(SUPPLIED ENTRIES):
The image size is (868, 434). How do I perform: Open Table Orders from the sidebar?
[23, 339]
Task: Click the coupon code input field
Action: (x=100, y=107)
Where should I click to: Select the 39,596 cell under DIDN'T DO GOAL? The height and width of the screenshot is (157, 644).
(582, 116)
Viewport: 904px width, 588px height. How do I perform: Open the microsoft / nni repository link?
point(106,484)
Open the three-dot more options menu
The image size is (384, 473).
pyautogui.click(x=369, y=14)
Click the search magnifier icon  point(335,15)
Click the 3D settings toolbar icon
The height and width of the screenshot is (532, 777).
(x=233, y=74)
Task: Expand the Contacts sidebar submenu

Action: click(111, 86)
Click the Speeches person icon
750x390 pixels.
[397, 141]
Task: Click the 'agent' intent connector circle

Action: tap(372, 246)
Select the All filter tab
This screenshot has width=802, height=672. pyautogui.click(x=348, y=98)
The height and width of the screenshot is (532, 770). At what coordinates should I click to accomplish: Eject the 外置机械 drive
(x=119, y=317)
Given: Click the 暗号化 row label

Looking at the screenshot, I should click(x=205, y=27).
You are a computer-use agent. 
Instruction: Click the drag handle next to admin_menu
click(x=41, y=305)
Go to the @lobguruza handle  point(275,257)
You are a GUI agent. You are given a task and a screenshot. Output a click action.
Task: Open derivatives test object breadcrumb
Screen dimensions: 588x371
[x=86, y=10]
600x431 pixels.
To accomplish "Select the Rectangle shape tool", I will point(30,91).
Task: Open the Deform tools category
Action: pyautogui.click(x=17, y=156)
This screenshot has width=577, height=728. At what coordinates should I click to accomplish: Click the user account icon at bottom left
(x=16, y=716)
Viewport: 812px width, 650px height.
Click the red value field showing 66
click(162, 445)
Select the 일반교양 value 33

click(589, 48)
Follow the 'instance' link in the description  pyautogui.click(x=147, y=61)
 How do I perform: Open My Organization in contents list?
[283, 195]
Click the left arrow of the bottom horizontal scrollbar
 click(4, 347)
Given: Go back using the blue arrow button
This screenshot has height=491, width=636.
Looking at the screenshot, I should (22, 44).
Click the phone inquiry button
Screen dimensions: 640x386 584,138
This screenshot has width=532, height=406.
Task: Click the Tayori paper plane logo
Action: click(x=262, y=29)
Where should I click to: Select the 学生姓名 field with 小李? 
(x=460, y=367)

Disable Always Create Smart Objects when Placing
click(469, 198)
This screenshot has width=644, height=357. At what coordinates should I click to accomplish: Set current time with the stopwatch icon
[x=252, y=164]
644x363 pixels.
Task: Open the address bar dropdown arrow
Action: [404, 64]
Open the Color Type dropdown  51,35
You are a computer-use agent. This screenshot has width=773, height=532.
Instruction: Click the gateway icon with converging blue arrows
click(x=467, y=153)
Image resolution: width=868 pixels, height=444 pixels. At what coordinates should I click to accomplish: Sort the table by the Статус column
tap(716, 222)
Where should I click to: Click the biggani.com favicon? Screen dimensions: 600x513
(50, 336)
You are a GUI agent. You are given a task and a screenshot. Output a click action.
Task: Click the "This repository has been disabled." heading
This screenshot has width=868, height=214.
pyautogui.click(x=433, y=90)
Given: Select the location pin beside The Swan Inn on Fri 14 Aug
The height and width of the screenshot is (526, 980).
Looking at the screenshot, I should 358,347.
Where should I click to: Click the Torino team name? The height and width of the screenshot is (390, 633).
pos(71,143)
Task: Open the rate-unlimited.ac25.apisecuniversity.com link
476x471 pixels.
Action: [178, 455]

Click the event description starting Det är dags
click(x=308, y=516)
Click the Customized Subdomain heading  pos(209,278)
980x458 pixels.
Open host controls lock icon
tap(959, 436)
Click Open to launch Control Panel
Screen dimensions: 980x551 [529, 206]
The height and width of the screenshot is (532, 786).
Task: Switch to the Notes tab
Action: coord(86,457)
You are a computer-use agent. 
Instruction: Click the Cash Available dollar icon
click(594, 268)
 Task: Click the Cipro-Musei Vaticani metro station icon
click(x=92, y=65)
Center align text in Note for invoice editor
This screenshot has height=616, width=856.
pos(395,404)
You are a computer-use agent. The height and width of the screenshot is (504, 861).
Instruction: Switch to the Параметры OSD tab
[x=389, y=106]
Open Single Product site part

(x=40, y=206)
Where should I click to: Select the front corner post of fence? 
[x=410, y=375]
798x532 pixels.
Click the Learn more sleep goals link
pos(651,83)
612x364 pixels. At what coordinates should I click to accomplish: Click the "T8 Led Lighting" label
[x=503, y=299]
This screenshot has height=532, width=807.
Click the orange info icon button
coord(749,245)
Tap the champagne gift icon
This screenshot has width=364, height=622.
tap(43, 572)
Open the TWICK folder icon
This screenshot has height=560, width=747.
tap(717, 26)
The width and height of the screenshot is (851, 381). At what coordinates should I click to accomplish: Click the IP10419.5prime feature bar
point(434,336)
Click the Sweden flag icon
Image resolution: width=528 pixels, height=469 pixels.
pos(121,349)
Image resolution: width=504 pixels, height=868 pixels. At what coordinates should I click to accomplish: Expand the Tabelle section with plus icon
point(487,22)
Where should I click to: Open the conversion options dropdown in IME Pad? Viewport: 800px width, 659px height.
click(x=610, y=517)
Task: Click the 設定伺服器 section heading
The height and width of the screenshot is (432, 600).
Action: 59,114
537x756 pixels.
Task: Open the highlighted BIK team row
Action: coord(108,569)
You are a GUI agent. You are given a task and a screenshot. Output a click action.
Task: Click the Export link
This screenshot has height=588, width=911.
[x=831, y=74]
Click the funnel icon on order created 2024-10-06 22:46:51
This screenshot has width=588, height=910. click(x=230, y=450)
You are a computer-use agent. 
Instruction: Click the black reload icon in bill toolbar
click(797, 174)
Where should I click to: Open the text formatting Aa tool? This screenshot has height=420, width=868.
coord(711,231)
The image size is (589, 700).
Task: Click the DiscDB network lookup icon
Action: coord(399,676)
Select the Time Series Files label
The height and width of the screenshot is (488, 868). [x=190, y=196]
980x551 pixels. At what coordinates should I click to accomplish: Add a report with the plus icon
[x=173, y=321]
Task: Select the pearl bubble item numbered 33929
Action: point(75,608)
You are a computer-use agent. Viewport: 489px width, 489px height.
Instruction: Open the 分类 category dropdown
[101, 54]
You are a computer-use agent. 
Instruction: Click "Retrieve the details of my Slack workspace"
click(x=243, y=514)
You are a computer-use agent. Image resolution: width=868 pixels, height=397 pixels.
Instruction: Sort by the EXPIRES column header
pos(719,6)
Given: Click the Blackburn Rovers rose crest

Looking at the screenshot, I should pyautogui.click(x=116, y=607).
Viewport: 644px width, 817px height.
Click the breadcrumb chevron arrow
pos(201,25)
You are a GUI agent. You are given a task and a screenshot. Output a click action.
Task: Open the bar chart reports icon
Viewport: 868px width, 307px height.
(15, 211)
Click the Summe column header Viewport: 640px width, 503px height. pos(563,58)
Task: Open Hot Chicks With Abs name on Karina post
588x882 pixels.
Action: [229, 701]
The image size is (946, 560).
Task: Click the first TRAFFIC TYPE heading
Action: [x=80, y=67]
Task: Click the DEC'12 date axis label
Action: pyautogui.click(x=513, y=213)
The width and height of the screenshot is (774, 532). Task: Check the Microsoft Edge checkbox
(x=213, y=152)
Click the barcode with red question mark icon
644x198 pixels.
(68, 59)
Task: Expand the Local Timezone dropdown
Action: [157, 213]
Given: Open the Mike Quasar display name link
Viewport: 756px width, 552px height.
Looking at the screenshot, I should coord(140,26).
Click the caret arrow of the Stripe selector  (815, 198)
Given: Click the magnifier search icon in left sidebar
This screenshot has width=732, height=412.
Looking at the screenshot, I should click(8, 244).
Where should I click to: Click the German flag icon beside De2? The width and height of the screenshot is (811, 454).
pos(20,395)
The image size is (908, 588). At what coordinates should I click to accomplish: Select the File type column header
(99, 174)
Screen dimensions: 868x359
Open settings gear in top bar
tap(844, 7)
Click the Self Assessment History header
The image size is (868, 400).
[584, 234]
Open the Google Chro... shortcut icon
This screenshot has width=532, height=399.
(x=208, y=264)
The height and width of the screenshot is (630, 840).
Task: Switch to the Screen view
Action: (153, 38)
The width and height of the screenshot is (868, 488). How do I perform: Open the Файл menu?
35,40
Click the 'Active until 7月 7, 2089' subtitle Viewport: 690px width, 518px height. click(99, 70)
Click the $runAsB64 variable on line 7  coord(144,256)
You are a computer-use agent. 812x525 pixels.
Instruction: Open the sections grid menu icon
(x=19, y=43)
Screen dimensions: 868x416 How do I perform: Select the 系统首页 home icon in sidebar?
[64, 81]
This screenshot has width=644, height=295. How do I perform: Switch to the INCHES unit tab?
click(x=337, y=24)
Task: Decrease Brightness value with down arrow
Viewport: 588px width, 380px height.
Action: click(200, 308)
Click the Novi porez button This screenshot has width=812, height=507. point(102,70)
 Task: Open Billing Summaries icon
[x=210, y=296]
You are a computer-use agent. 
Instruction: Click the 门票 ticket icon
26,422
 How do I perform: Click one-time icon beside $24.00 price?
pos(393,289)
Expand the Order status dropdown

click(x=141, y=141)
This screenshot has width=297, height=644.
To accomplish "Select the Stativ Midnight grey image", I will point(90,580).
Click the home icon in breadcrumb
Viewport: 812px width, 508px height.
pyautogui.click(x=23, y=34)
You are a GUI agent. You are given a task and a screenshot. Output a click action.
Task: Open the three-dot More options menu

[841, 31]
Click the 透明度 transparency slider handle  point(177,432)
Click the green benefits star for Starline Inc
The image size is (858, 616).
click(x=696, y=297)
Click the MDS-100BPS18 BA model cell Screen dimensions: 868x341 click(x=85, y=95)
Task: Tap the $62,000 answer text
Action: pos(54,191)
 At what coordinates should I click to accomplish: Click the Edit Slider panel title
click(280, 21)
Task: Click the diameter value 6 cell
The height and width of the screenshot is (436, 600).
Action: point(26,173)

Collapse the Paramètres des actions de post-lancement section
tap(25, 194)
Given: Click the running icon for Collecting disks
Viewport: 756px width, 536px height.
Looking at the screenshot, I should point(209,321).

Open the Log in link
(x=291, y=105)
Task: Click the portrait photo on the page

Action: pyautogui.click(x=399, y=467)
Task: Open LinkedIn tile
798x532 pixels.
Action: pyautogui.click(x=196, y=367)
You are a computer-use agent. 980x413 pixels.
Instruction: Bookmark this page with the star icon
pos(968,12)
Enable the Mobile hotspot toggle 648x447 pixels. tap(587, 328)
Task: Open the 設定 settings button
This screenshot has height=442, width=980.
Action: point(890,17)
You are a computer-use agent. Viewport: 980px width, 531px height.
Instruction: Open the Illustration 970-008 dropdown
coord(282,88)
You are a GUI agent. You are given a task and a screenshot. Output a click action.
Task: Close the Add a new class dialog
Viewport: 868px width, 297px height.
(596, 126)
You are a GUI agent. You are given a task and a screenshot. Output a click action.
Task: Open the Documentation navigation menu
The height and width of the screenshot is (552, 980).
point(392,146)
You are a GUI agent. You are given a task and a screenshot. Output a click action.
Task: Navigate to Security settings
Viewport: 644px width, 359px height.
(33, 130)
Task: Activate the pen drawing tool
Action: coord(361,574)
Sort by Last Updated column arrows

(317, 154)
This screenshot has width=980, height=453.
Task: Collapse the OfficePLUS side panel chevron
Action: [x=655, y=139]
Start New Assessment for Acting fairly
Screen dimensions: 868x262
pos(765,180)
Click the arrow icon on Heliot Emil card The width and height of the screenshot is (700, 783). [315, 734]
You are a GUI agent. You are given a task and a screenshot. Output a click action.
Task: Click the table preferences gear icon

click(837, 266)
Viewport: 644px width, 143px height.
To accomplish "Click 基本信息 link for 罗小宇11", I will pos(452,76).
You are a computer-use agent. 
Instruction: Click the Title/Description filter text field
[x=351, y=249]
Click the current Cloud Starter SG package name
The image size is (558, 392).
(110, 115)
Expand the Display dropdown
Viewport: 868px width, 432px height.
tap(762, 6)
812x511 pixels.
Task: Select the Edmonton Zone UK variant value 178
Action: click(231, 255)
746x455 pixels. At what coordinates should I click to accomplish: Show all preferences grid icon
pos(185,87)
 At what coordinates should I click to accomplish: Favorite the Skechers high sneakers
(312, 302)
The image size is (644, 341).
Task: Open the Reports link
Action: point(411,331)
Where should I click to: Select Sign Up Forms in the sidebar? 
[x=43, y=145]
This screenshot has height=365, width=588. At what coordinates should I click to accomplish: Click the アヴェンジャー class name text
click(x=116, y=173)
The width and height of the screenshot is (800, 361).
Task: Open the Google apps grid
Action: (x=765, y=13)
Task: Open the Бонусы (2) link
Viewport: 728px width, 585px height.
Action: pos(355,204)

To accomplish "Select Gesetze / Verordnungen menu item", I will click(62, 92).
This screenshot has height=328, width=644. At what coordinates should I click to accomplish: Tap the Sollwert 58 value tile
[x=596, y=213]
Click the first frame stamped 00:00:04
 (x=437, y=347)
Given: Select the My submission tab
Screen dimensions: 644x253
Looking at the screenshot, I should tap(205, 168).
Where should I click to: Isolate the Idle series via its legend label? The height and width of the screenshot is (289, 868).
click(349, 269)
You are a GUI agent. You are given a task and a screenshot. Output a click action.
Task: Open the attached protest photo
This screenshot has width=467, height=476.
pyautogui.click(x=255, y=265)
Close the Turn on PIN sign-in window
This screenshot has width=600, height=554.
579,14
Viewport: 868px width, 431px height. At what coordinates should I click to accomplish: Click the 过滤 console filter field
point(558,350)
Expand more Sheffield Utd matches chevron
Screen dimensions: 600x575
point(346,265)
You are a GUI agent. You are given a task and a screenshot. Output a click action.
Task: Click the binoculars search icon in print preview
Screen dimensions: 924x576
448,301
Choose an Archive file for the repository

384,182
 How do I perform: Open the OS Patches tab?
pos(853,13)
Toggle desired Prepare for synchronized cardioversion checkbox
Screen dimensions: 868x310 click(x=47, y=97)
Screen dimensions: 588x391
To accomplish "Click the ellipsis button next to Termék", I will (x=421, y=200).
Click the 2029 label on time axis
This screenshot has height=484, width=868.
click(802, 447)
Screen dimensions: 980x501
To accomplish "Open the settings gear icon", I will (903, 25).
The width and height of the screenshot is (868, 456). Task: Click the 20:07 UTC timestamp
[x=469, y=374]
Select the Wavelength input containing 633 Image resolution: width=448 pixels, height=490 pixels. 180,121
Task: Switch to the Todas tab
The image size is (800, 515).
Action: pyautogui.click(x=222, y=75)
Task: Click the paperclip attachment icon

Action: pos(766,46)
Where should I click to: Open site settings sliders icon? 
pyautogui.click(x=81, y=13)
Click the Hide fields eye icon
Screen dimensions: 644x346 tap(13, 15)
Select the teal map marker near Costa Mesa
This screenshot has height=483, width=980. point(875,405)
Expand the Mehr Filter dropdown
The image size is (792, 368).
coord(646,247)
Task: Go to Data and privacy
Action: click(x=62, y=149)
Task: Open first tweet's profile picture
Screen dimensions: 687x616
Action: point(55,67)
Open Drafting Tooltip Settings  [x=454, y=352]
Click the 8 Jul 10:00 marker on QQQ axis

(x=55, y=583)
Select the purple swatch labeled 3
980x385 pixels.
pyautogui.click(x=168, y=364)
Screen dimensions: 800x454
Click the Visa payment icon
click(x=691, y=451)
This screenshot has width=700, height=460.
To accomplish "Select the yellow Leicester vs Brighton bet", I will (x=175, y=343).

(TASK PROMPT): Your reply is to repeat, unchanged, the lines above running from the one with "The height and width of the screenshot is (532, 777)." up to and including the one with "Follow the 'instance'".

(THE ANSWER):
The height and width of the screenshot is (532, 777).
(x=233, y=74)
Task: Expand the Contacts sidebar submenu

Action: click(111, 86)
Click the Speeches person icon
750x390 pixels.
[397, 141]
Task: Click the 'agent' intent connector circle

Action: tap(372, 246)
Select the All filter tab
This screenshot has width=802, height=672. pyautogui.click(x=348, y=98)
The height and width of the screenshot is (532, 770). At what coordinates should I click to accomplish: Eject the 外置机械 drive
(x=119, y=317)
Given: Click the 暗号化 row label

Looking at the screenshot, I should click(x=205, y=27).
You are a computer-use agent. 
Instruction: Click the drag handle next to admin_menu
click(x=41, y=305)
Go to the @lobguruza handle  point(275,257)
You are a GUI agent. You are given a task and a screenshot. Output a click action.
Task: Open derivatives test object breadcrumb
Screen dimensions: 588x371
[x=86, y=10]
600x431 pixels.
To accomplish "Select the Rectangle shape tool", I will point(30,91).
Task: Open the Deform tools category
Action: pyautogui.click(x=17, y=156)
This screenshot has width=577, height=728. At what coordinates should I click to accomplish: Click the user account icon at bottom left
(x=16, y=716)
Viewport: 812px width, 650px height.
Click the red value field showing 66
click(162, 445)
Select the 일반교양 value 33

click(589, 48)
Follow the 'instance' link in the description  pyautogui.click(x=147, y=61)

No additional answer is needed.